> FRAGMENTO SELECCIONADO
El Renacimiento no sucedió porque una tarde de verano, Leonardo da Vinci, Rafael Sanzio y Miguel Ángel Buonarroti se juntaron en una cantina del Piamonte y dijeron: “deberíamos empezar una revolución cultural”. Fue décadas más tarde, después de los experimentos fallidos y las innovaciones exitosas de cientos de personajes anónimos para la historia, que alguien miró hacia atrás y conectó los puntos y sentenció, “aquí pasó algo excepcional”. Pero todos esos personajes, anónimos o figurita de Panini, eran conscientes de que participaban de algo que los conectaba por lo menos en la medida en que estaban aprendiendo unos de otros, empujándose y desafiándose e inspirándose.

Creo que estamos pasando por un momento parecido — y como estamos en el ojo del huracán, es imposible verlo desde donde estamos parados. Está a todo nuestro alrededor. Pero fácilmente podría no suceder. Fácilmente podría disiparse toda esa energía, y la inteligencia artificial podría reemplazarnos al servicio de la optimización de costos y la emergencia climática podría desolar los campos y las ciudades y el futuro ser una combinación entre Terminator y Waterworld. Pero con Teams.

> PREGUNTAS DEL MATERIAL
(1) Indica si cada afirmación coincide con el fragmento sobre el Renacimiento y cita las palabras que lo deciden: (a) Leonardo da Vinci, Rafael Sanzio y Miguel Ángel Buonarroti se reunieron en una cantina del Piamonte para iniciar el Renacimiento. (b) Los personajes de aquella época sabían que estaban aprendiendo unos de otros. (c) El momento actual se puede ver con claridad desde donde estamos.
(2) Reproduce sin cambios el pasaje del fragmento sobre el Renacimiento que comienza en las palabras "Creo que estamos" y termina después de "Pero con Teams.".

> DATOS EXTRAÍDOS
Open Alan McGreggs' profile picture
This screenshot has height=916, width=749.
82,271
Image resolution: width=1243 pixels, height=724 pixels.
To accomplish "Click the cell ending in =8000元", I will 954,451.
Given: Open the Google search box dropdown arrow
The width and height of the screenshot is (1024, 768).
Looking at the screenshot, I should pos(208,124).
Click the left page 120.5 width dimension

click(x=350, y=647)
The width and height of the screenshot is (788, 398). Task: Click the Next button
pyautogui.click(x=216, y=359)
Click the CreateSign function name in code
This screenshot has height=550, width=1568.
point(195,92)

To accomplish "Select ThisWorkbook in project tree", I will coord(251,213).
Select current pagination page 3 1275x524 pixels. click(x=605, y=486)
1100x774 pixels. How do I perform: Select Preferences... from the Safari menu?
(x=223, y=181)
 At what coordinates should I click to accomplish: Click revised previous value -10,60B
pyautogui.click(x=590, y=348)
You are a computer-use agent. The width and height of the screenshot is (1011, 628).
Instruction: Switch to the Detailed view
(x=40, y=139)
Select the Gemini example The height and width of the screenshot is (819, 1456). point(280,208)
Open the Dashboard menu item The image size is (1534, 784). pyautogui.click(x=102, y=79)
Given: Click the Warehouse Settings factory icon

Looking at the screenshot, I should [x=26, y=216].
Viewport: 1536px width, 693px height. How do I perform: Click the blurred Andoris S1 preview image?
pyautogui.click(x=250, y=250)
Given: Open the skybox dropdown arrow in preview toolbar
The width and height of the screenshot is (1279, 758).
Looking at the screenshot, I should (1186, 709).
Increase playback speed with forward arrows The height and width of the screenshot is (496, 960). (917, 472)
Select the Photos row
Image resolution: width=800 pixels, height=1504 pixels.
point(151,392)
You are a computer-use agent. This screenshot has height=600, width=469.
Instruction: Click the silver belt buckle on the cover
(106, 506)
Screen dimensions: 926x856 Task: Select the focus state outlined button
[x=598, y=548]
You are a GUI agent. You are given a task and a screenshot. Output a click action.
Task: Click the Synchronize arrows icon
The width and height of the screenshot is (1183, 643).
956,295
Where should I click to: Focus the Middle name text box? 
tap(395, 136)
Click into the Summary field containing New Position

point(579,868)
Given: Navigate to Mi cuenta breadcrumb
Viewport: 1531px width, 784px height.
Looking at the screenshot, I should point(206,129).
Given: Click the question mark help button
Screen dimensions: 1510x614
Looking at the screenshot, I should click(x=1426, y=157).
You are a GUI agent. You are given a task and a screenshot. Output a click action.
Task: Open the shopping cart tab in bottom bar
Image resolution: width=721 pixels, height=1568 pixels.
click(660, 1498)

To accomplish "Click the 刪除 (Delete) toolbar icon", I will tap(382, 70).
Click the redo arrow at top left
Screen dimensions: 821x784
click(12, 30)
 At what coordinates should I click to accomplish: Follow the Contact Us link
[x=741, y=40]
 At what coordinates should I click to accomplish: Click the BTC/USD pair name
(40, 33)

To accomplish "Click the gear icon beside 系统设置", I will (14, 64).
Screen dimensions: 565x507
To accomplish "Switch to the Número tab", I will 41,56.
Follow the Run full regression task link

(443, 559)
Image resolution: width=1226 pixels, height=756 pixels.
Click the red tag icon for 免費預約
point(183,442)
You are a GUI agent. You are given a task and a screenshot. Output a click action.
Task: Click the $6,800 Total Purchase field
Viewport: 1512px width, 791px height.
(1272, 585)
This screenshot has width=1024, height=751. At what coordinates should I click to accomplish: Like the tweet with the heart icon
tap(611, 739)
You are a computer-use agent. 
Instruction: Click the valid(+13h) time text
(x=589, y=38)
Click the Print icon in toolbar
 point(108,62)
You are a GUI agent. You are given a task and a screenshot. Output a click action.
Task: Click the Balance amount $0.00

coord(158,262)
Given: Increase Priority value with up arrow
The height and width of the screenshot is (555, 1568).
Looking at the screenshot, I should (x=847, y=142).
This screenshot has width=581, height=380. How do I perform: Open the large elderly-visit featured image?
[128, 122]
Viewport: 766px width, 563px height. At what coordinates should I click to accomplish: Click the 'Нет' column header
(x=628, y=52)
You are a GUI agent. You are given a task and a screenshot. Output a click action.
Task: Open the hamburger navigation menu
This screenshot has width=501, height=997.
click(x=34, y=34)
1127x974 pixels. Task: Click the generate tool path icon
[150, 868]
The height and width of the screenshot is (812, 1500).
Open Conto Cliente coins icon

> RESPUESTAS
(1)
(a) No: "El Renacimiento no sucedió porque una tarde de verano, Leonardo da Vinci, Rafael Sanzio y Miguel Ángel Buonarroti se juntaron en una cantina del Piamonte"
(b) Sí: "eran conscientes de que participaban de algo que los conectaba por lo menos en la medida en que estaban aprendiendo unos de otros"
(c) No: "es imposible verlo desde donde estamos parados"

(2)
Creo que estamos pasando por un momento parecido — y como estamos en el ojo del huracán, es imposible verlo desde donde estamos parados. Está a todo nuestro alrededor. Pero fácilmente podría no suceder. Fácilmente podría disiparse toda esa energía, y la inteligencia artificial podría reemplazarnos al servicio de la optimización de costos y la emergencia climática podría desolar los campos y las ciudades y el futuro ser una combinación entre Terminator y Waterworld. Pero con Teams.